The last article this site published – on Dave King and why his fortune might not be as large or readily available to Sevco as many of their fans, and our media, seem to believe – was extraordinarily well received, at least in terms of the number of hits it generated.
A lot of those who read it were the supporters of the Ibrox club, and it’s fair to say not all of them liked it.
I understand that. But shooting the messenger … that’s harder to comprehend.
I have a long history with these people taking pot shots at me.
Phil has the same issue, and Paul67 too.
Forget that we’ve been right on the money far more often than we’ve been wrong.
Forget that King has behaved exactly as we predicted up until now – putting not one penny of his own cash into the club.
They don’t want to hear any of it.
Especially not from us.
Check out their forums if you don’t believe it.
The second they realise that a challenging article came from a “Celtic site” they shut down at once.
This marries bigotry with stupidity in a way that makes me want to gawp in amazement.
In truth, though, any blogger who consistently tries to paint a picture of the real world for these people – and I include some of their own; McMurdo has been required reading in the last few months, as one of the very few who won’t touch the Kool Aid – is branded an idiot automatically.
I can take being tagged like that.
What I won’t take is being called a bigot myself.
It’s a charge I refute utterly and anyone who throws it around better be prepared for consequences; I’ve threatened to sue for that in the past and I repeat that threat to anyone who’s game enough.
Simply put, myself and others are going to keep telling these people what they don’t want to hear.
And they’re going to continue resisting that.
Because the truth hurts … and the truth is all I have for them.

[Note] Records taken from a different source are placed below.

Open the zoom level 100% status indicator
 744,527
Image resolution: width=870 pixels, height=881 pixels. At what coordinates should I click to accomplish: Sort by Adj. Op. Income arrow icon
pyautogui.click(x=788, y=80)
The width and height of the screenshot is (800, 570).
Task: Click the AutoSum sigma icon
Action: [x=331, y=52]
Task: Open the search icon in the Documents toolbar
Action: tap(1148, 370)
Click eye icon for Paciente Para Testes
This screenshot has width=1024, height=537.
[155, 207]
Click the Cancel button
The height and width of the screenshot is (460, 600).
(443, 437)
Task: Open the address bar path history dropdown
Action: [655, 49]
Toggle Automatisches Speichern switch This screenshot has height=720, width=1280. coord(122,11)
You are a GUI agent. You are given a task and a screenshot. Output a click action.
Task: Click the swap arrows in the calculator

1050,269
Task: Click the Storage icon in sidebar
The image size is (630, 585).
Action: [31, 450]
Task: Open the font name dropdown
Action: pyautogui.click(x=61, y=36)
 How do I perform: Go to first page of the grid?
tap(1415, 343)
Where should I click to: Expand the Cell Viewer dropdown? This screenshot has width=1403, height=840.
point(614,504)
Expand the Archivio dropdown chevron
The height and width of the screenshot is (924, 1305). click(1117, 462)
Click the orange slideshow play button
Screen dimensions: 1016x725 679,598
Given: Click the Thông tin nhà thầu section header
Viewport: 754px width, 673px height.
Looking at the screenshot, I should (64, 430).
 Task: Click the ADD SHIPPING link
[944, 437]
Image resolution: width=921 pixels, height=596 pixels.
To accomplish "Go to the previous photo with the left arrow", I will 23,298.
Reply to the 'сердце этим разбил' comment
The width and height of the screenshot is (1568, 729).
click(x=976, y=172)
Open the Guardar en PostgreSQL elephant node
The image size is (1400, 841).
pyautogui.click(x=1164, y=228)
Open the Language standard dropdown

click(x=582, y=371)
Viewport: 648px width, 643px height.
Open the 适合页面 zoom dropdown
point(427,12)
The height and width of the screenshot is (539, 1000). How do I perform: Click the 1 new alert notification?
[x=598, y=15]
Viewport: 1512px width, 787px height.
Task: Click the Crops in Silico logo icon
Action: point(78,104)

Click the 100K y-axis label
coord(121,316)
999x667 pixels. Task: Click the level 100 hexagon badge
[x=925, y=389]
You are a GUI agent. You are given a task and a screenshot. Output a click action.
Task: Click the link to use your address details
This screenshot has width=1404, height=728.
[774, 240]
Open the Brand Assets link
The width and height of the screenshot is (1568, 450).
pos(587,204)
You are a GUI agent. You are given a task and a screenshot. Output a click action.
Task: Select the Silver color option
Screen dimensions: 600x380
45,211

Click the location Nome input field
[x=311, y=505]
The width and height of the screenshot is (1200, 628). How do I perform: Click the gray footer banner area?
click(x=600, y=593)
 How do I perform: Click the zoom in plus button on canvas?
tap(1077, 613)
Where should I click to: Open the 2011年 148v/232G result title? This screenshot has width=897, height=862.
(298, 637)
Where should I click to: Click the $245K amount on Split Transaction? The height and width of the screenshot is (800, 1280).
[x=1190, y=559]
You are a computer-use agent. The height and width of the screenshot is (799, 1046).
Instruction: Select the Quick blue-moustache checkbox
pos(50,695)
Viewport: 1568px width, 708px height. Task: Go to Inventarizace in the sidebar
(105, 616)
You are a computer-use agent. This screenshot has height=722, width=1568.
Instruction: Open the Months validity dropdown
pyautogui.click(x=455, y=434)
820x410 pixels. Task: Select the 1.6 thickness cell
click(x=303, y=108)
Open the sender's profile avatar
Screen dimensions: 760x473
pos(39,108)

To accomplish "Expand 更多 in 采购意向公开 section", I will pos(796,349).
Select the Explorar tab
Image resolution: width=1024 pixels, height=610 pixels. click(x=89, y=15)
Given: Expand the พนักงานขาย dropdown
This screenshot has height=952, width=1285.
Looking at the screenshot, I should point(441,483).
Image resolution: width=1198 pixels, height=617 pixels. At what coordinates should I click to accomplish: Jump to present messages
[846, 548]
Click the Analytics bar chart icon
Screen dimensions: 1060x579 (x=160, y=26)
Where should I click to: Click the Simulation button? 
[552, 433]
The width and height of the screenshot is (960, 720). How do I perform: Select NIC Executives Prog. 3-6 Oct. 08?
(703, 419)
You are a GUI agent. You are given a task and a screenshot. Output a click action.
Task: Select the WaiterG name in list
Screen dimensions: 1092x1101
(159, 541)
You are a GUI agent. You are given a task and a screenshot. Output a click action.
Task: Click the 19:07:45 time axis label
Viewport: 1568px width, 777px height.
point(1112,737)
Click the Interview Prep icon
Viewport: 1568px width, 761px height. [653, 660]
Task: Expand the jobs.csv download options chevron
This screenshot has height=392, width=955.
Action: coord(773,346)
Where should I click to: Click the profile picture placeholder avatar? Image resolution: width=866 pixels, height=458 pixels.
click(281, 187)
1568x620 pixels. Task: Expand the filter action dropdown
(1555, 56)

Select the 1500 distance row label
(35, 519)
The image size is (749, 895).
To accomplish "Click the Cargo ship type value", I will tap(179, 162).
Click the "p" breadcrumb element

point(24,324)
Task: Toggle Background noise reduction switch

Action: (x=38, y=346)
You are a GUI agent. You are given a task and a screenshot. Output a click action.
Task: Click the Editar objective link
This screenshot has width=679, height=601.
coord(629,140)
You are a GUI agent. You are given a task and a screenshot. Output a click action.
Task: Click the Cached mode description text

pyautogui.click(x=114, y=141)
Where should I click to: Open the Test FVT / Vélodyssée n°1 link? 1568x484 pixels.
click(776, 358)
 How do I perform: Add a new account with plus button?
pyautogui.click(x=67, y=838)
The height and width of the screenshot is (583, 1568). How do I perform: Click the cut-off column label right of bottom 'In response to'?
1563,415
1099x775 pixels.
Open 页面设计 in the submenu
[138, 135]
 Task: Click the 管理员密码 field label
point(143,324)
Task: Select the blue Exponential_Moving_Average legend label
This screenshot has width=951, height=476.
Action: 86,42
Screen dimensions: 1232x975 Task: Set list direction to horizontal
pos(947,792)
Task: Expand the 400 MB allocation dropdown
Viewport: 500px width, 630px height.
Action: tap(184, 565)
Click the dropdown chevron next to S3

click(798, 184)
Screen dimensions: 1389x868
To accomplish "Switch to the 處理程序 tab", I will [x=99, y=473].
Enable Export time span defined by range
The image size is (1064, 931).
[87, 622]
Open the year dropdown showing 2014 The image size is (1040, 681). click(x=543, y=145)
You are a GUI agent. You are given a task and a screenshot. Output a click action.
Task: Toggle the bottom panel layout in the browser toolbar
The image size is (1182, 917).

Why do we do this so much?
People ask me that all the time.
There are a few reasons.
For one, they are sheer entertainment in a way that has nothing to do with sport, or football itself.
To me, now, they’ve become the ultimate cautionary tale, the example future football fans will come to study in order to learn what not to do as a support, in much the same way as business school students will study the bank who let them, and Murray, live it large only to be brought down when things took a turn for the worse.
I think the Rangers fans will make an excellent case study.
I find it fascinating that so many people can wilfully unplug themselves from facts, logic and even common sense and go on believing that the world is what they wish it were, rather than focus on what it is.
I find it incredible that they can ignore clear evidence and wrap themselves in the comfort blanket of fairy tale ideas as if they were little children who still believe in Santa.
For what is a sugar daddy owner to football supporters but Father Christmas himself, in a good suit?
First it was Murray they believed in, then Whyte, followed by Green and now, finally, they’ve arrived at King.
Along the way they’ve destabilised their club to the point where a man of genuine means, who could play Santa until the cows come home, has become their implacable foe instead.
And this, in itself, is an achievement, of course.
They’ve turned an honest-to-God “nothing personal, strictly business” type into a guy who might well shoot them just to watch them die.
I have the luxury – we have the luxury – of being able to indulge in this guilty pleasure, because we do so from a secure vantage point.
We are the biggest club in Scotland, without dispute, and liable to be that for a long time to come.
There’s no escaping from that fact for them, no matter how much they might wish it were otherwise, and we’re comfortable enough with our position going forward that the occasional diversion to check out the parlous state of the club that kids on it’s our greatest rival is something we can easily afford.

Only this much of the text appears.